События, предшествовавшие пасхальному воскресенью 16 апреля, когда все свершилось, развивались с необычайной быстротой. Убедившись в том, что Запад, и в первую очередь Франция, не соглашается на признание Советской России, продолжает настаивать на возвращении национализированных предприятий, развивает программу экономического и политического закабаления нашей страны, советская дипломатия идет на быстрое сближение с Германией. Учтено и то, что к побежденной Германии и ее дипломатам союзники относятся с пренебрежением, и то, что не только Франция, но, в сущности, и остальные западные делегации сделали все для того, чтобы поставить ее в безвыходное положение. Учтена и позиция Ллойд Джорджа, который желает противопоставления немцев Франции и сквозь пальцы посмотрит на сближение России с ее крупнейшим западным соседом. Вооруженная ленинскими мыслями и идеями, гвардия советских дипломатов – Чичерин, Литвинов, Красин, Рудзутак, Воровский – действовала с точностью и стремительностью боксера на ринге, проявляя гибкость, необходимую осмотрительность и осторожность.
Американский дипломат и историк Джордж Кеннан, бывший посол США в Москве, констатирует в своей книге «Россия и Запад»: «В течение первой недели конференции Вальтер Ратенау и Иозеф Вирт трижды просили Ллойд Джорджа о приеме. Они так и не были приняты в нарушение всех правил дипломатической вежливости. В пятницу на страстной неделе Джаннини, секретарь итальянского министра иностранных дел Шанцера, информировал немцев, что переговоры на вилле Альбертис проходят успешно и вскоре будет достигнуто соглашение…
В субботу (15 апреля) усилились слухи о соглашении англичан и французов с русскими, немцы оставались все в том же полном неведении о ходе переговоров. Весь вечер они мрачно сидели в вестибюле своего отеля и наконец отправились спать в состоянии крайнего утомления и упадка духа».
Далее события развивались следующим образом. В ночь на 16 апреля произошел известный разговор между советской и германской делегациями. Присутствовавший при этом разговоре А. И. Эрлих пишет: «Около двух часов ночи меня попросили открыть приемную, где был телефон. Для разговора по телефону вышел А. Н. Сабанин, начальник экономико-правового отдела НКИД. Он в моем присутствии вызвал германскую делегацию и попросил к телефону Мальцана. Разговор был коротким, не более трех минут. Сабанин попросил Мальцана передать рейхсканцлеру Иозефу Вирту, что Чичерин просил бы германскую делегацию приехать в гостиницу „Палаццо империале“ в Санта-Маргерита часам к одиннадцати, с тем чтобы продолжать переговоры о советско-германском соглашении, начатые 4 апреля 1922 года в Берлине».
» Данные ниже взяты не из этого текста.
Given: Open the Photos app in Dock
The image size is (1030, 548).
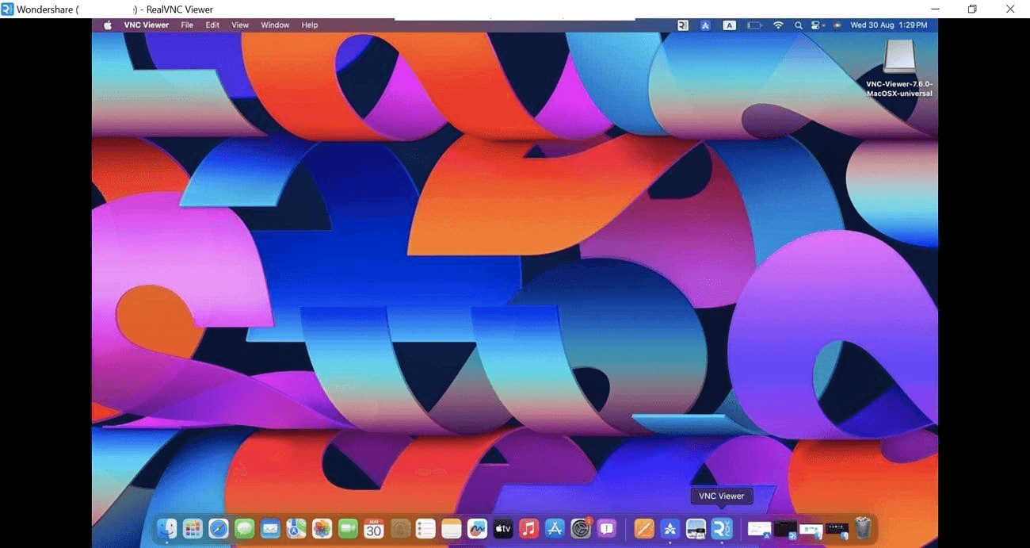Looking at the screenshot, I should point(322,528).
О том, что происходило в ту знаменательную ночь в немецкой резиденции после звонка Сабанина, имеются различные свидетельства непосредственных участников Генуэзской конференции, дипломатов, а также историков. Детали приводятся разные, но сущность одна: в холле германской резиденции собрались Вирт, Ратенау, Мальцан и остальные немецкие делегаты. Совещание было бурным. Не все члены германской делегации склонны были принять советское предложение и явиться в «Палаццо империале». Дольше других упорствовал Ратенау. Но в конце концов было решено ехать в советскую резиденцию и продолжить переговоры, начатые в Берлине.
О дальнейших событиях свидетельствует А. Н. Эрлих: «Утром 16 апреля в 11 часов к воротам гостиницы „Палаццо империале“ прибыла группа немцев в составе Ратенау, Гильфердинга, Мальцана и фон Симеона.
Немецкие дипломаты были очень измучены, лица у них были серые, глаза воспаленные, и весь их внешний облик показывал большую озабоченность и усталость. Это был наглядный результат ночного «пижамного» совещания. Они прошли на территорию гостиницы: я проводил их до салона, предназначенного для переговоров и совещаний, и известил Чичерина и остальных правительственных делегатов о прибытии немецких представителей. Переговоры продолжались не более двух часов, после чего германская делегация уехала к себе в отель, а часть сотрудников из числа немцев осталась готовить окончательный текст договора.